But a simple architecture may benefit an organization with small data. For example, it may be better served by a BI (business intelligence) tool with a built-in data management environment rather than a massively parallel processing (MPP) appliance or Hadoop system. To reduce complexity, organizations should strive to limit data movement and data duplication and advocate for a uniform database platform, data assembly framework, and analytic platform.
As an AWS Advanced Consulting Partner, Simform’s best practices in data engineering are much inspired from AWS’s Well-Architected Framework. It guides our considerations and decision-making to build reliable, secure, efficient, and cost-effective data systems in the cloud.
Find out how billion-dollar companies have built successful data engineering pipelines in AWS
Best practices for building data pipelines
Here are some additional best practices and tips to keep in mind for building a winning data pipeline.
- Understand the engine you’re running
Amazon EMR, Google Dataflow, or Apache Spark– you must understand the underlying engine to scale your jobs significantly. For instance, Spark handles many tasks, including memory management, garbage collection, shuffling data between nodes, etc. But these functions start to fail or degrade as the amount of data being processed increases. Moreover, it means your data engineers need expertise in Spark to configure and tune these functions to handle the load and make their code as efficient as possible.

WRITTEN REQUEST 1:
For the passage on data engineering, decide whether each statement agrees with it. Answer yes or no for each and quote the words from the passage that decide it.
(a) An organization with small data may be better served by a BI tool with a built-in data management environment.
(b) Spark's functions work better as the amount of data being processed increases.
(c) Simform is an AWS Advanced Consulting Partner.
WRITTEN REQUEST 2:
Answer these questions from the passage on data engineering, labeling each answer with its matching letter.
(a) To reduce complexity, what two things should organizations strive to limit?
(b) Which framework inspires Simform's best practices in data engineering?
(c) What expertise do data engineers need in order to configure and tune Spark's functions?
WRITTEN REQUEST 3: Write out part of the passage on data engineering word for word. Begin at the words "But a simple" and stop after "and analytic platform.".
The data that comes after this passage is separate material.

SUPPLIED DATA:
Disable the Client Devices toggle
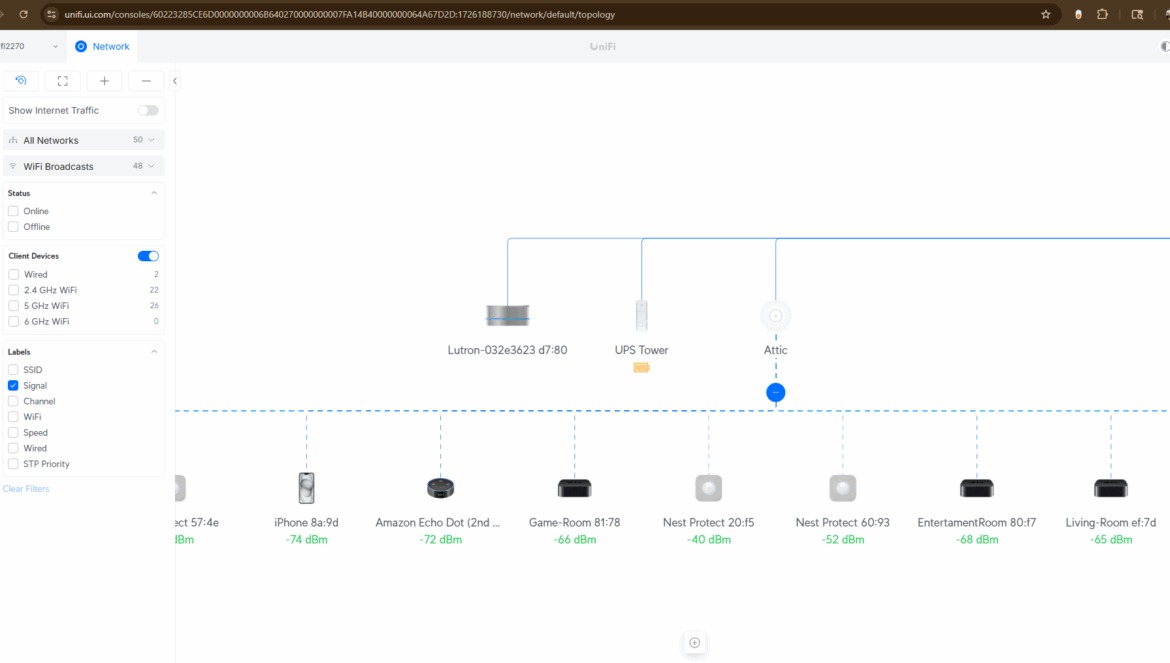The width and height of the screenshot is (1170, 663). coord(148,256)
* * *
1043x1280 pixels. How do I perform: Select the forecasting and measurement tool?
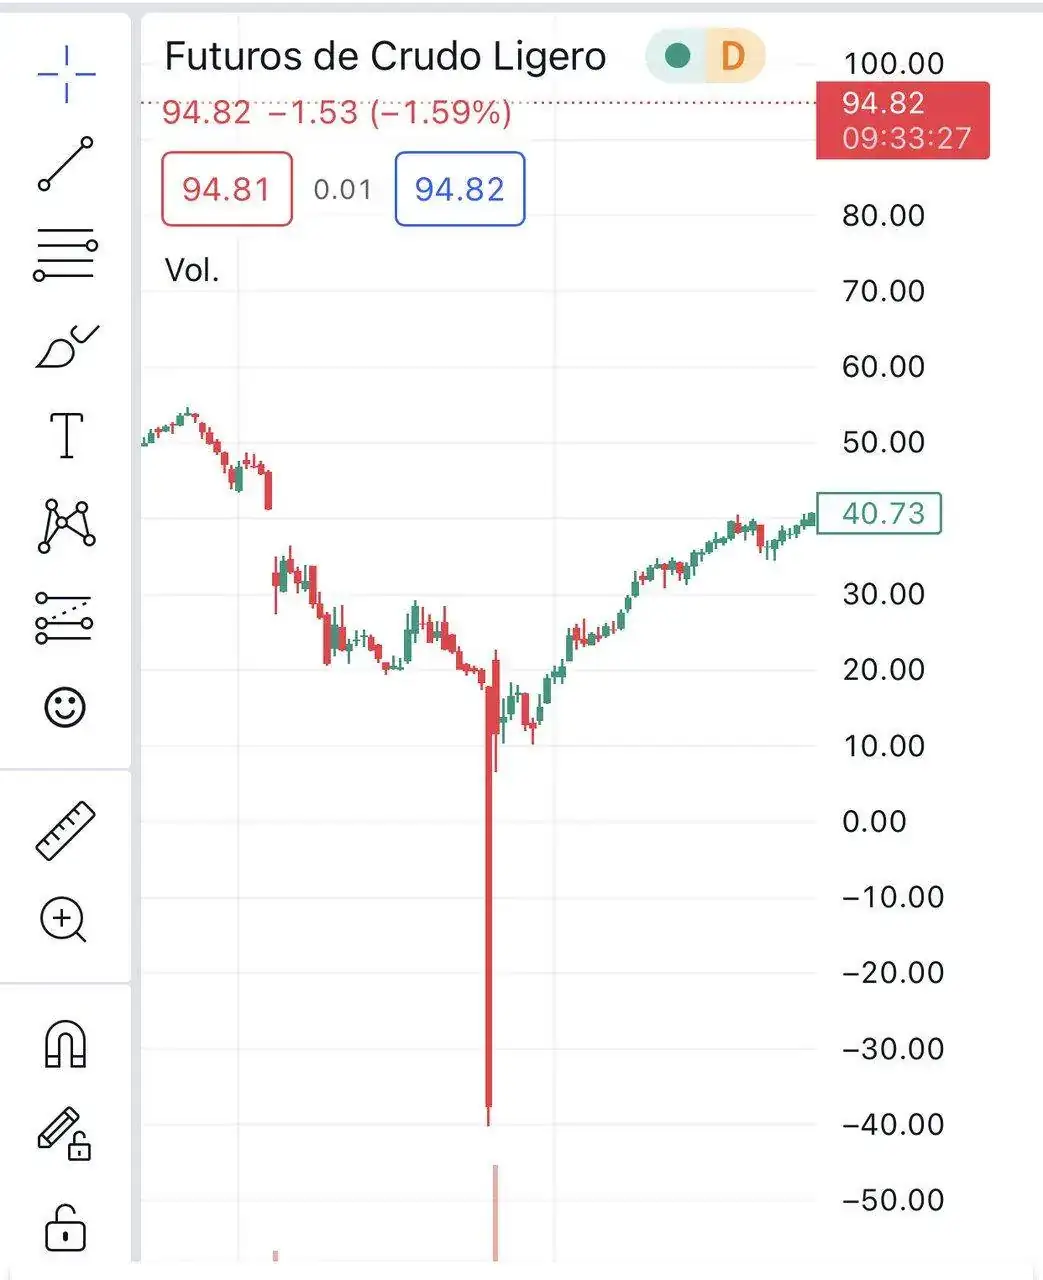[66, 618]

EXERCISE RESPONSE 1:
(a) Yes: "it may be better served by a BI (business intelligence) tool with a built-in data management environment rather than a massively parallel processing (MPP) appliance or Hadoop system"
(b) No: "these functions start to fail or degrade as the amount of data being processed increases"
(c) Yes: "As an AWS Advanced Consulting Partner"

EXERCISE RESPONSE 2:
(a) Data movement and data duplication.
(b) AWS's Well-Architected Framework.
(c) Expertise in Spark.

EXERCISE RESPONSE 3:
But a simple architecture may benefit an organization with small data. For example, it may be better served by a BI (business intelligence) tool with a built-in data management environment rather than a massively parallel processing (MPP) appliance or Hadoop system. To reduce complexity, organizations should strive to limit data movement and data duplication and advocate for a uniform database platform, data assembly framework, and analytic platform.